Almost a quarter of respondents reported that their study had been impacted by belonging to a minority group – whether classified according to gender, ethnicity, social class, academic background or attainment. From this group, 28% said that their minority status had been an overall positive experience, with most of them (88%) having achieved top grades (A*, A, B). But for those who reported no impact of being from a minority group (32%), only 65% achieved those grades, while for respondents reporting a negative effect (40%), barely 58% achieved A*, A, B. Despite people in this negative impact group being so isolated and not feeling they belong in physics, they succeeded through huge personal effort.
The largest single minority group in the study was made up of women. A negative effect was reported by 37% of female respondents, with their success often hindered by having few or even no fellow female students. In retrospect they saw the traditional negative stereotype directed at them through policies, as well as from teachers, school managers, male students and girls not doing physics. This led to isolation, unsupported learning and erosion of physics identity.
Despite those problems, some 22% of women still reported a long-term positive benefit of studying physics, which gave them a resilience and academic confidence that sustained them through further study and their career. And although the remaining 41% of women reported no effect from being a minority group in physics, many qualified their responses by describing themselves as different from other women, already resilient or high achievers.

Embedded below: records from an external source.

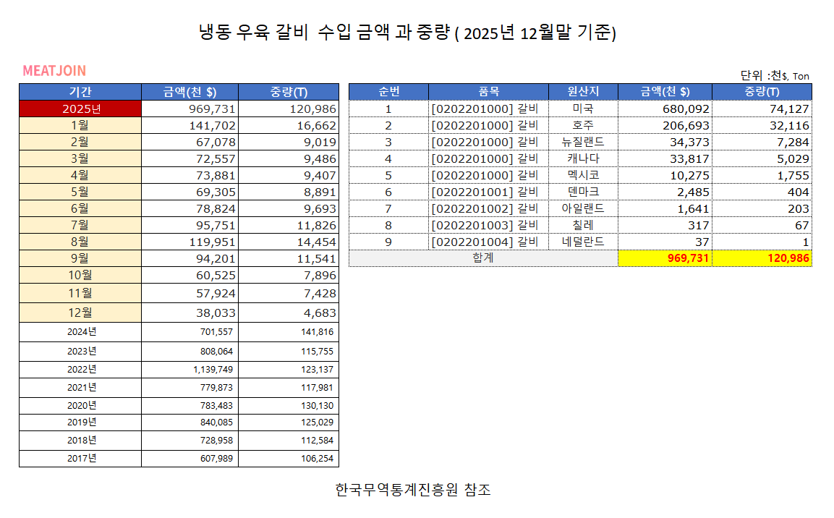The width and height of the screenshot is (834, 518).
Task: Click the 1,139,749 amount cell
Action: coord(190,369)
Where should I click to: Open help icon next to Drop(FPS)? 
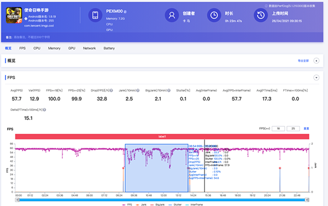tap(112, 90)
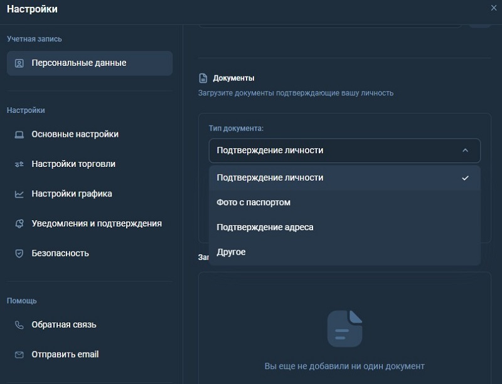The height and width of the screenshot is (384, 502).
Task: Click the envelope icon beside Отправить email
Action: 19,355
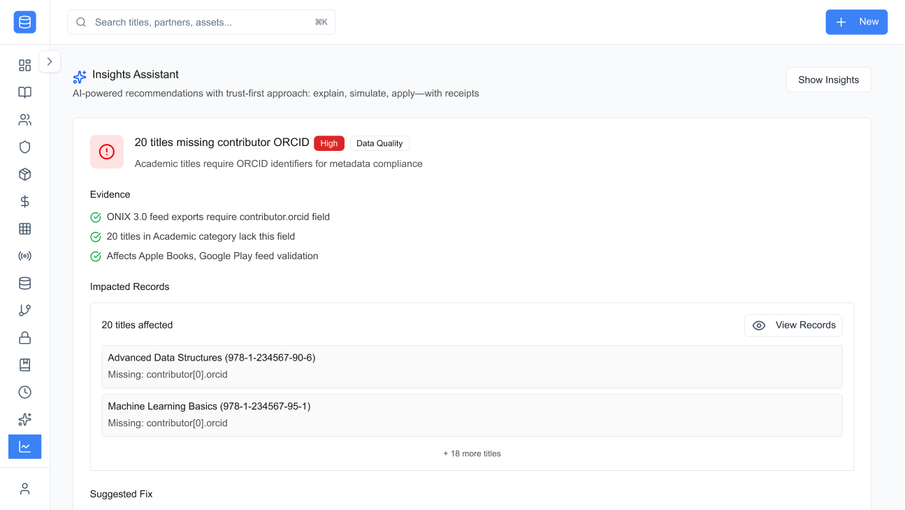Open the Dashboard grid icon in sidebar
905x510 pixels.
point(24,64)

Across all groups, women who responded to the survey said it was important to do well not just for their own personal success but for the wider good of physics. However, this pressure to counter stereotypes, develop resilience and do well academically adds a social load for girls that their male counterparts never need to deal with. It is a concern as surely these issues should be addressed in schools and not left for students at university to solve. Indeed, when the Institute of Physics ran its Gender Action pilot programme in schools, colleges and nurseries in London in 2019, there were very positive outcomes. This project involved training on unconscious bias, making careers advice more gender diverse and countering stereotypes in classroom discussions, so that girls in particular feel part of physics and more confident in their ability.
Respondents to our survey were also asked to identify what they thought had helped them to learn physics and feel part of the subject. Around 60% referred to the learning gained through childhood pursuits (construction toys, puzzles, computer games and musical instruments, as well as creative play and outdoor exploration such as climbing trees or orienteering) that developed problem solving, logical thinking, perseverance and mental focus. Recognizing physics phenomena, developing investigation skills and establishing prior knowledge also helped – for example, playing various sports assisted with recognizing air resistance, trajectories, parabolic and linear motion, and the associated forces.
In other words, to help students from under-represented groups have a stronger “physics identity” we should recognize and value their “physics perspective” and place more value on non-traditional science capital in everyday skills of creating, inventing, repairing and tinkering. Following technical instructions and patterns in crafts, as in knitting or playing a musical instrument, can give people a deep appreciation for the logical order of the physical world.
We believe the time has come for a new narrative in physics to address the under-representation of women and other minorities. If students from lower socioeconomic and minority ethnic backgrounds are to see their place in the physics classroom, it is vital for us to value and recognize non-traditional sources of prior physics knowledge and competences. Then we can, at last, make physics welcoming for all.